• _What you are asked to do_:
Express as a numbered list, without blank lines, the stretch of material from the line containing "Sort By (133, 243)" through the end of the material. Leave out the pictures.

[Records of locating words and elements]
☆ ☆ ☆ ☆

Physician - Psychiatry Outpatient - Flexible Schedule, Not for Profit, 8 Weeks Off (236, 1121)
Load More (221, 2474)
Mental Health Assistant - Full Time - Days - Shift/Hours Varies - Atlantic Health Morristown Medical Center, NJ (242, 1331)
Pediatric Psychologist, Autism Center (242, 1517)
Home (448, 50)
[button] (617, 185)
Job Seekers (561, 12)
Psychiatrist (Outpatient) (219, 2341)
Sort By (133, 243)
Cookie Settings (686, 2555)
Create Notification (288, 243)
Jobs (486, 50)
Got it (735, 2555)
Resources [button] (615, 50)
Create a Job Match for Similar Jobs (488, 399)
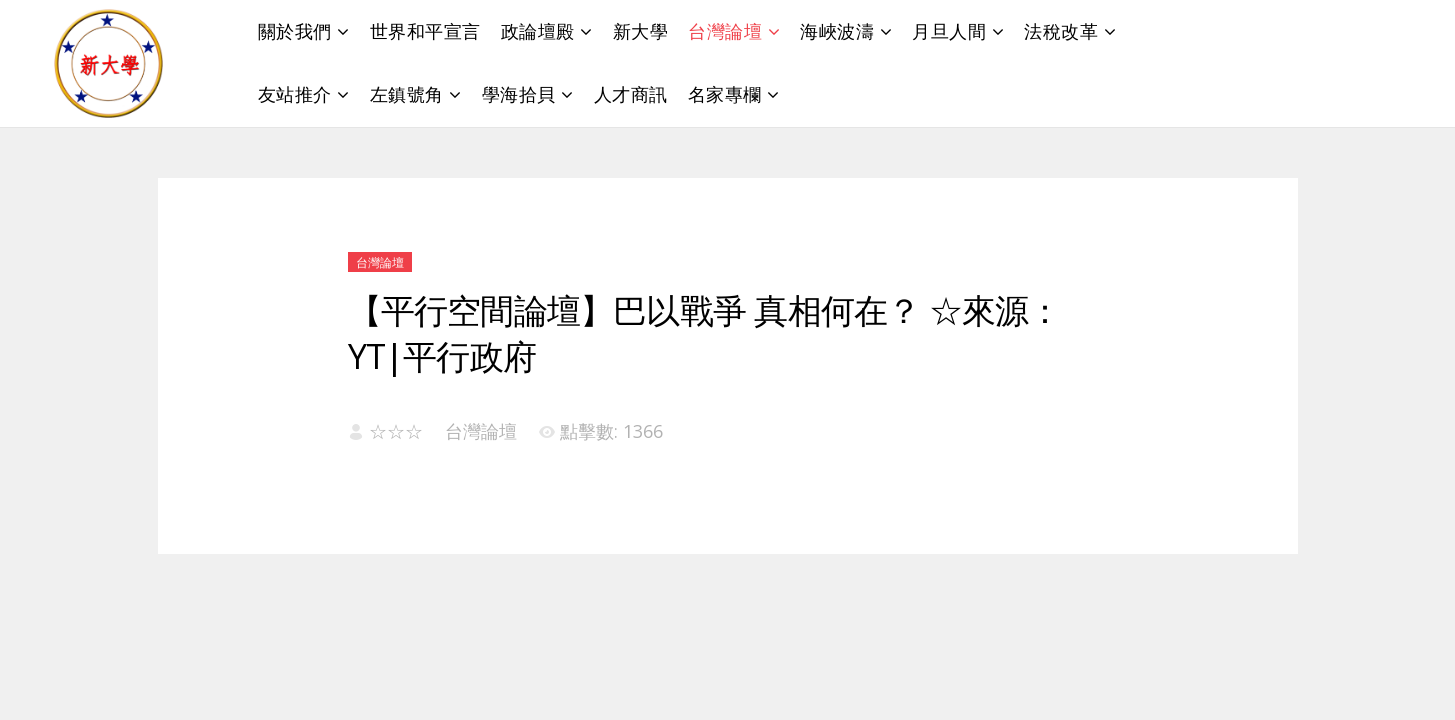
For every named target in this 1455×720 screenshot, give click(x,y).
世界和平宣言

☆ ☆ ☆ ☆

• _Reply to the exercise_:
1. Sort By (133, 243)
2. Cookie Settings (686, 2555)
3. Create Notification (288, 243)
4. Jobs (486, 50)
5. Got it (735, 2555)
6. Resources [button] (615, 50)
7. Create a Job Match for Similar Jobs (488, 399)
8. For every named target in this 1455×720 screenshot, give click(x,y).
9. 世界和平宣言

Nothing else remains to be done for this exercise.